However, he spoke openly of his mother, and did not shrink from confessing how greatly she had influenced him, though Lilly could read into his words that he wished for more freedom to develop his powers.
When his father had died twelve years before, he had been a minor, and had had to yield to his mother's guidance. The old lady continued to maintain her authority. Dehnicke discussed each undertaking with her, and if she approved, it was executed, even if he did not concur.

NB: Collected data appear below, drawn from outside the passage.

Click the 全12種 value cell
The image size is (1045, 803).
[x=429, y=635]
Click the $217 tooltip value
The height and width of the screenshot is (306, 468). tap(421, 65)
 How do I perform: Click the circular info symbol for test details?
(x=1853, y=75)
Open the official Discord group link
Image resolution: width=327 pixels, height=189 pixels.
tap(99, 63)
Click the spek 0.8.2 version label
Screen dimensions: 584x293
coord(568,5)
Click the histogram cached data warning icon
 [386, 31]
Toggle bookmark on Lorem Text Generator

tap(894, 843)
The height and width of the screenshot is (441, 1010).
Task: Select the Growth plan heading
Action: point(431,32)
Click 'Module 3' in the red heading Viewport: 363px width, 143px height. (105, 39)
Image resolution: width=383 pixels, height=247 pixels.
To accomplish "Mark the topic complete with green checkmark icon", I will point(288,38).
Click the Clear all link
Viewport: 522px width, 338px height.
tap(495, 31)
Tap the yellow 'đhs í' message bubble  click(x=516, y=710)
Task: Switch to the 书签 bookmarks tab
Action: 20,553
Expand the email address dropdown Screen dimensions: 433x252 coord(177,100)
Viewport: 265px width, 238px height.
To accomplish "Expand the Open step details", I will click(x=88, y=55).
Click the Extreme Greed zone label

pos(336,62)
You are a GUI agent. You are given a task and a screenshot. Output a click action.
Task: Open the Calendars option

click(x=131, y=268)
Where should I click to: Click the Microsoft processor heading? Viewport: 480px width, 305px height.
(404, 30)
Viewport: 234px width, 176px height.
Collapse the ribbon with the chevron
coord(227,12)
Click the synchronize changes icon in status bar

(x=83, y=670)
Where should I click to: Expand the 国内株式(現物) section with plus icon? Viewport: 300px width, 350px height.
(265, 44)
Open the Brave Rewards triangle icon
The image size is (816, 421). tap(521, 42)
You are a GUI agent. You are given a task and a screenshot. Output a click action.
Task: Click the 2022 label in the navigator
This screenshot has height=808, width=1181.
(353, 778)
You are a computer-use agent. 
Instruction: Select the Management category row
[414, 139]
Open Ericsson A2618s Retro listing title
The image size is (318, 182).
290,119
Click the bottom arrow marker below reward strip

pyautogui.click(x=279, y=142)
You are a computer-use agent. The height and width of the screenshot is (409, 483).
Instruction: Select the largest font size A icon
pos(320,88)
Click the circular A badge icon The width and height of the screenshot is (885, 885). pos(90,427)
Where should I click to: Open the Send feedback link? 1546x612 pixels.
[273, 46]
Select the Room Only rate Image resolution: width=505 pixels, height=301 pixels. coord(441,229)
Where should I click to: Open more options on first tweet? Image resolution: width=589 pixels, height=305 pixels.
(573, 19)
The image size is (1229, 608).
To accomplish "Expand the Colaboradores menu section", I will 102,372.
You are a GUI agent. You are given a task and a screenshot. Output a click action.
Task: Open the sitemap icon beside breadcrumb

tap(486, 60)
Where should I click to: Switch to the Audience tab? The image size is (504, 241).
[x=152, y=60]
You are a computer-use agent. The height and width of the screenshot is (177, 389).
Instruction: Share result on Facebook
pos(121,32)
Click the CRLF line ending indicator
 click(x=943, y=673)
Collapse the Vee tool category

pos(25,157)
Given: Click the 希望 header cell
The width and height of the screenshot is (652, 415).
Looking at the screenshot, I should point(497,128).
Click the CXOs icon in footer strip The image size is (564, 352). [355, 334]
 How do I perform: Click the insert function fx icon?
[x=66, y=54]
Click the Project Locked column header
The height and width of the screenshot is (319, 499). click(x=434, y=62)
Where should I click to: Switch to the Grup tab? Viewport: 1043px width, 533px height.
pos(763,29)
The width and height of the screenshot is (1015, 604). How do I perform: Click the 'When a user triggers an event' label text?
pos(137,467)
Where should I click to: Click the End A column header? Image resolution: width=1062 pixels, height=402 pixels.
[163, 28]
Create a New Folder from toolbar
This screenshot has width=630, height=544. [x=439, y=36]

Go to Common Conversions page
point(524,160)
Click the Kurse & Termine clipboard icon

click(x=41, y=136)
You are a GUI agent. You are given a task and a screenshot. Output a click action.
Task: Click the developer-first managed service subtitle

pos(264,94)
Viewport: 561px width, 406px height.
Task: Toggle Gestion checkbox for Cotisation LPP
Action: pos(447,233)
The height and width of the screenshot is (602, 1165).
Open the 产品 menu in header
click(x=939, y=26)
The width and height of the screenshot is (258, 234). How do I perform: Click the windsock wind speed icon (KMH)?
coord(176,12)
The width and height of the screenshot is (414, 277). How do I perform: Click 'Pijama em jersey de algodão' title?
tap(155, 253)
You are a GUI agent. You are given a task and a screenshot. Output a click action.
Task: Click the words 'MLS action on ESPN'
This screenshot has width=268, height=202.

Lilly felt a dull terror arise within her of that old lady who sat commandingly in her arm-chair behind those respectable porcelain flower pots, and directed the conduct of so powerful a man as Lilly's benefactor.
Her heart would contract when she imagined her first meeting with the old lady.
Before Christmas Lilly had more work to do. Two dozen transparencies had been ordered and had to be completed before the holidays. 24x30=720.
Well, she could see ahead again.
For the first time in four years she forgot to send her mother a Christmas gift. To compensate, she made a particularly "poetic" lamp shade and had it delivered anonymously to Mr. Dehnicke's mother the day before Christmas. She herself did not know why she did this. Perhaps it was a sort of propitiatory offering, such as timid souls were wont to sacrifice to unknown G.o.ds as an expiation for unknown sins.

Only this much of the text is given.